— DATASET EXTRACT —
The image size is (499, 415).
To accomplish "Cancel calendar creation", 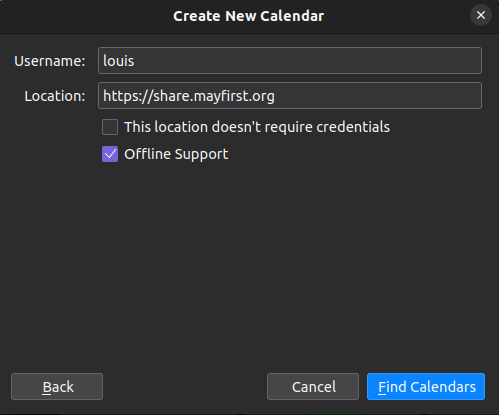I will coord(313,387).
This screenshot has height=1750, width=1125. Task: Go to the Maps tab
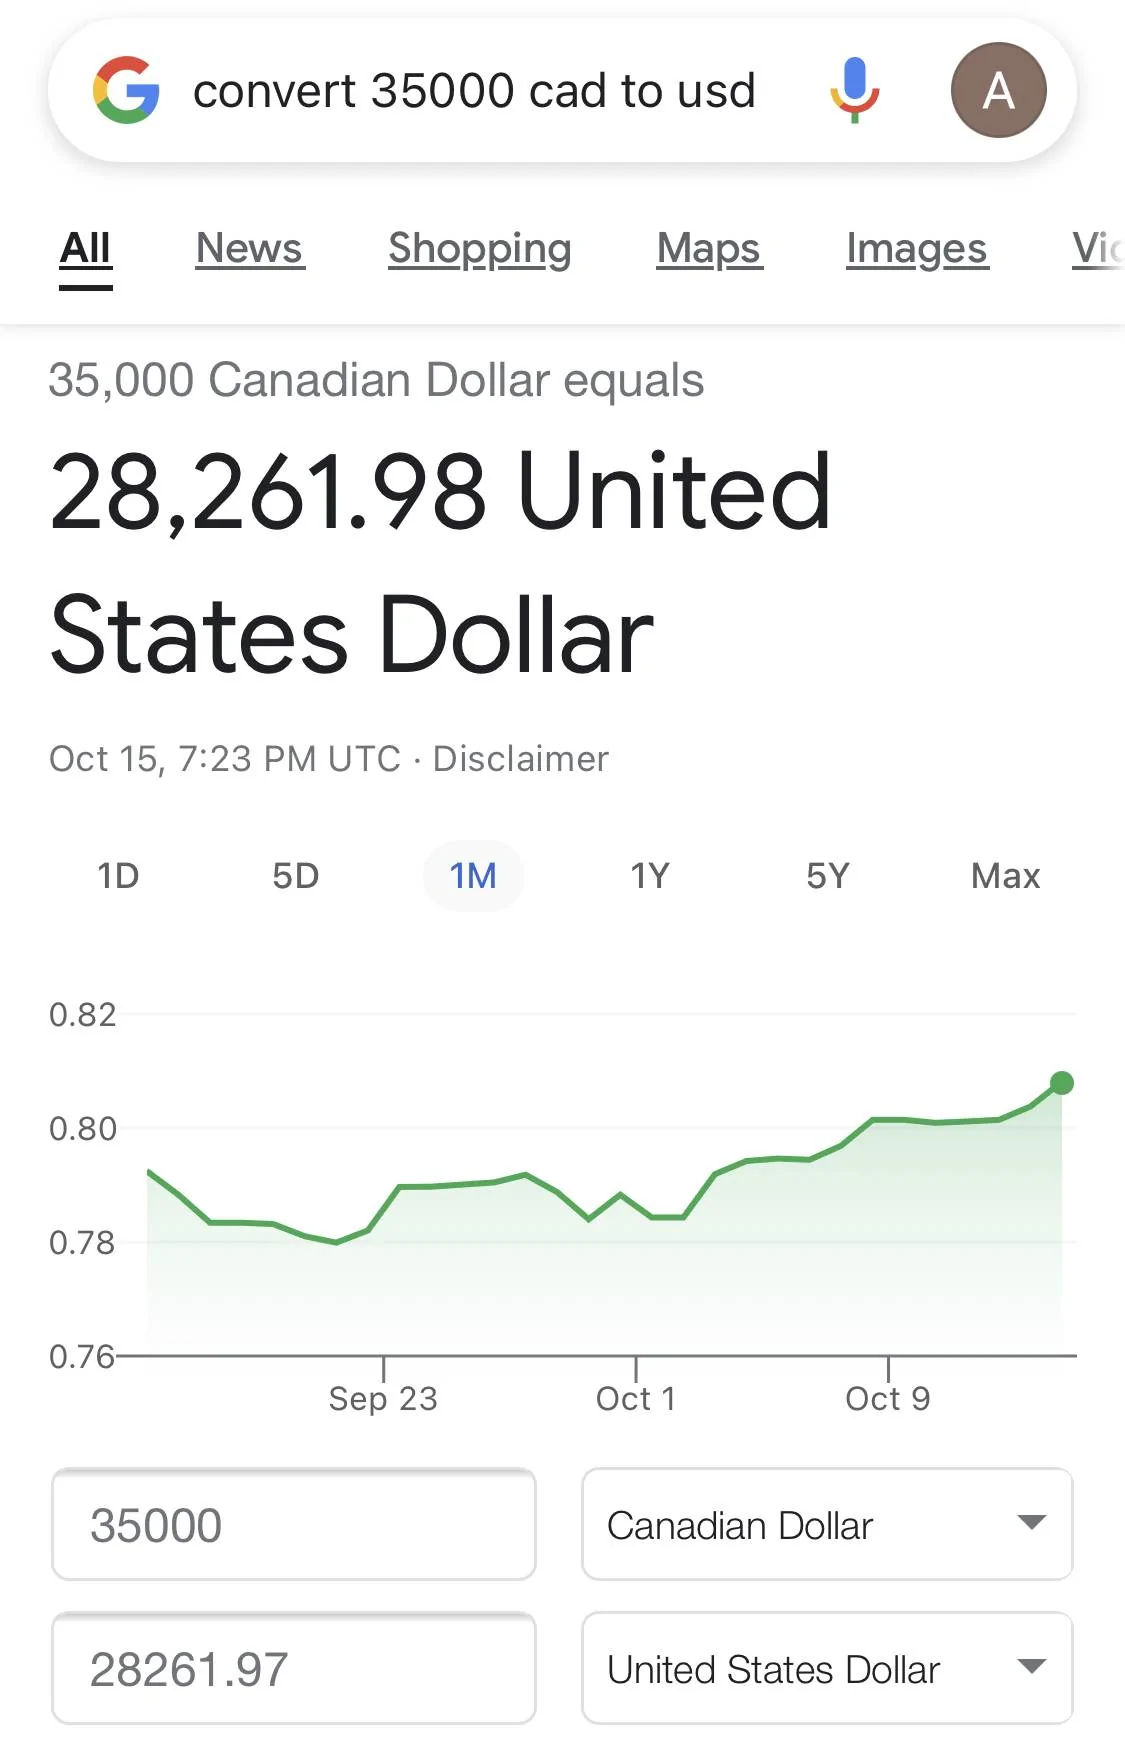(708, 248)
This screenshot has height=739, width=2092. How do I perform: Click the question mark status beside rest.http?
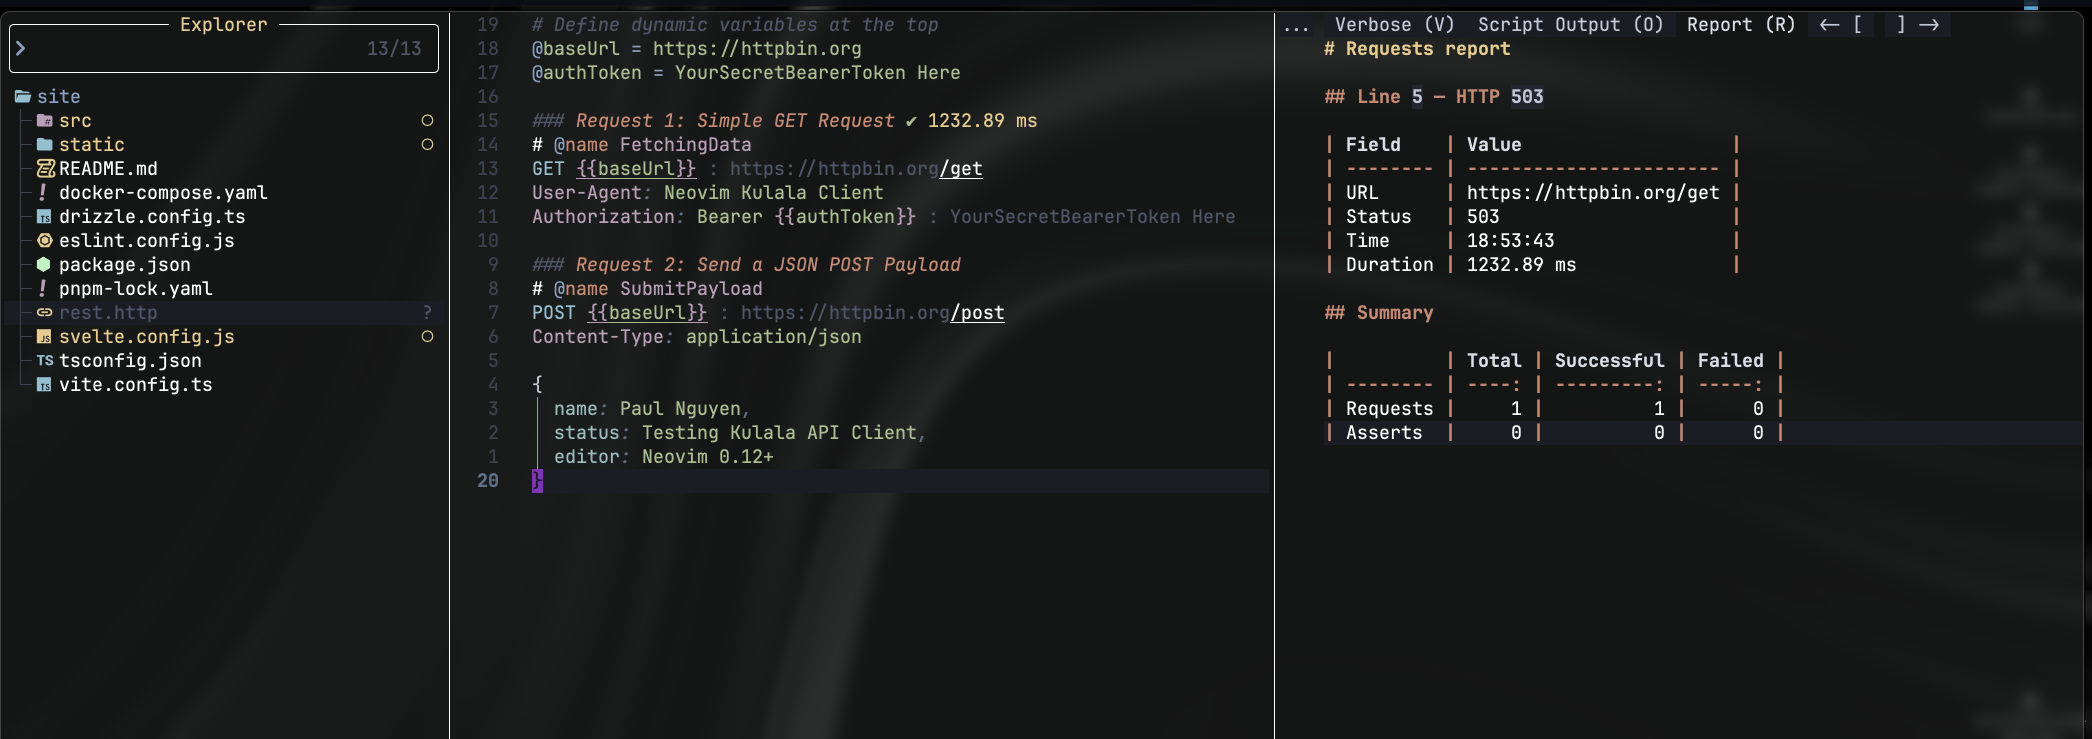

— INSTRUCTIONS TO FOLLOW —
Every line between the one containing "This screenshot has height=1750, width=1125." and the end of the listing, both included, needs to be retyped exactly, minus the pictures.

— EXERCISE OUTPUT —
This screenshot has height=1750, width=1125. Task: Go to the Maps tab
(708, 248)
This screenshot has height=739, width=2092. How do I perform: Click the question mark status beside rest.http?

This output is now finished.